I remember Lars (or was it James?????) mentioning in an interview that the band had been listening to a lot of ‘Kill ‘em All’ which streamlined the band in an extremely thrash infested mind space. I, like everybody else, laughed at this remark and thought ‘Shiver me timbers, but is this not what Kirk said in an interview pre-St. Anger?’ I was obviously stunned after they released the title track and hearing ‘Atlas Rise!’ really got me looking forward to the rest of the album.
Sadly their homage to their pre-millionaire, NWOBHM worshiping days is just shown on 4 tracks in the album, those tracks being the title track, “Spit Out the Bone”, ”Atlas Rise” and “Moth Into Flame”. “Atlas Rise” is the track that stood out to me on this album and listening to it took me back to the old days. The track is a plethora of riffs and really backs Lars’ reputation of being a mastermind orchestrator. Sadly his arrangement skills are limited to that track and the rest of the album, even though it has a ‘Reload’ meets ‘Black Album’ character with a tad bit of thrash, is too dragging. Towards the middle of ‘Here Comes Revenge’, I lost interest in the album and even dozed off a bit until the opening riff to “Spit out the Bone” blared through the speakers. This album just does not have the same flare as ‘And Justice For All’, a sonic sledgehammer on the senses that runs for nearly 66 minutes without a millisecond of monotony, an album that is responsible for cementing Lars’ cult status as ‘the riff punisher’. Sure there are instances such as ‘ManUnkind’ with its Down/Corrosion of Conformity vibe or “Halo of Fire” with its eccentric harmonies which are interesting, but the album, coupled with despicable production (something that was Metallica’s strong suit back in the day), is extremely unarranged. One gets the feeling that the band James and Lars were trying to put every single riff accumulated over an eight year time period into an album without any appropriate editing, actions that actually assisted in corroding the band’s ethos.

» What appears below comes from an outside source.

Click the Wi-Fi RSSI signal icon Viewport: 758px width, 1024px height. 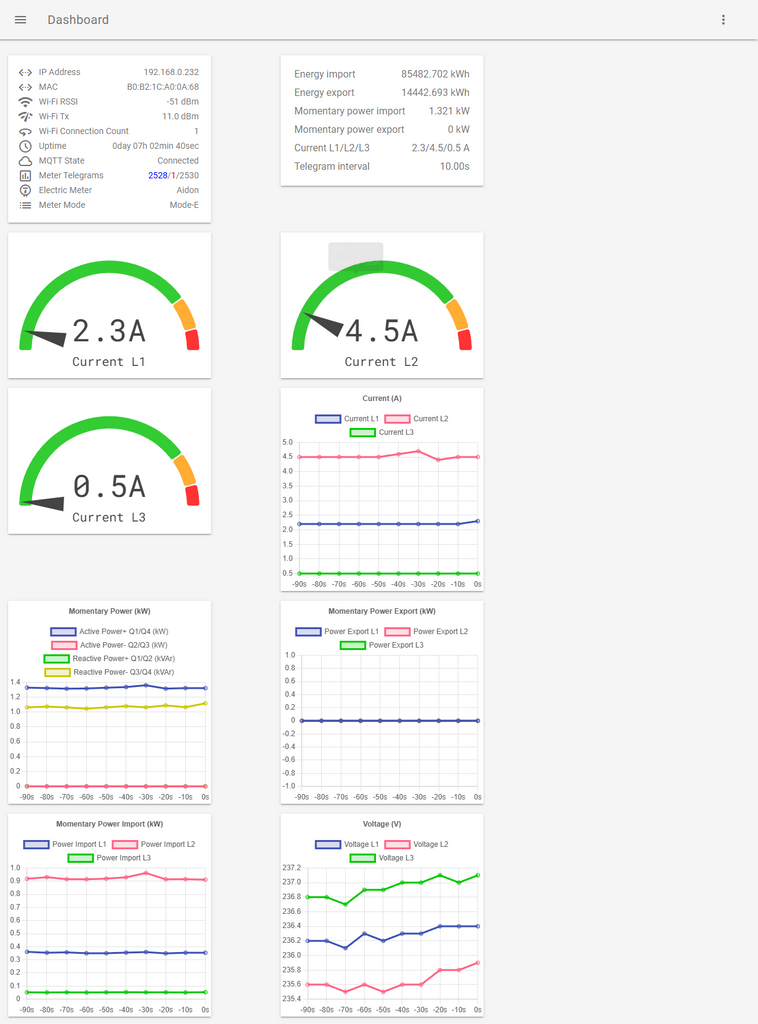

It is ironic that Kirk Hammett thinks of Guns N’ Roses as a ‘nostalgia band’, when he himself is riding on the pay checks of past releases. I am not saying that this album is bad, but given the hype that surrounded it, it just does not live up to expectations, certainly nary for a band that has been studied extensively by the Berklee’s and the Juilliard’s of the world. This album is merely a decent effort and proves that other than a set of exemplary marketing skills, Metallica has nothing spectacular to offer and is a sinking ship. Listening to this album is akin to watching the remake of ‘The Magnificent Seven’: you watch the movie, have a good time, shrug your shoulders and forget about it in a couple of days as opposed to watching the original, a movie that stays in your mind forever and that possesses a grandiose comparable to that of their first five albums.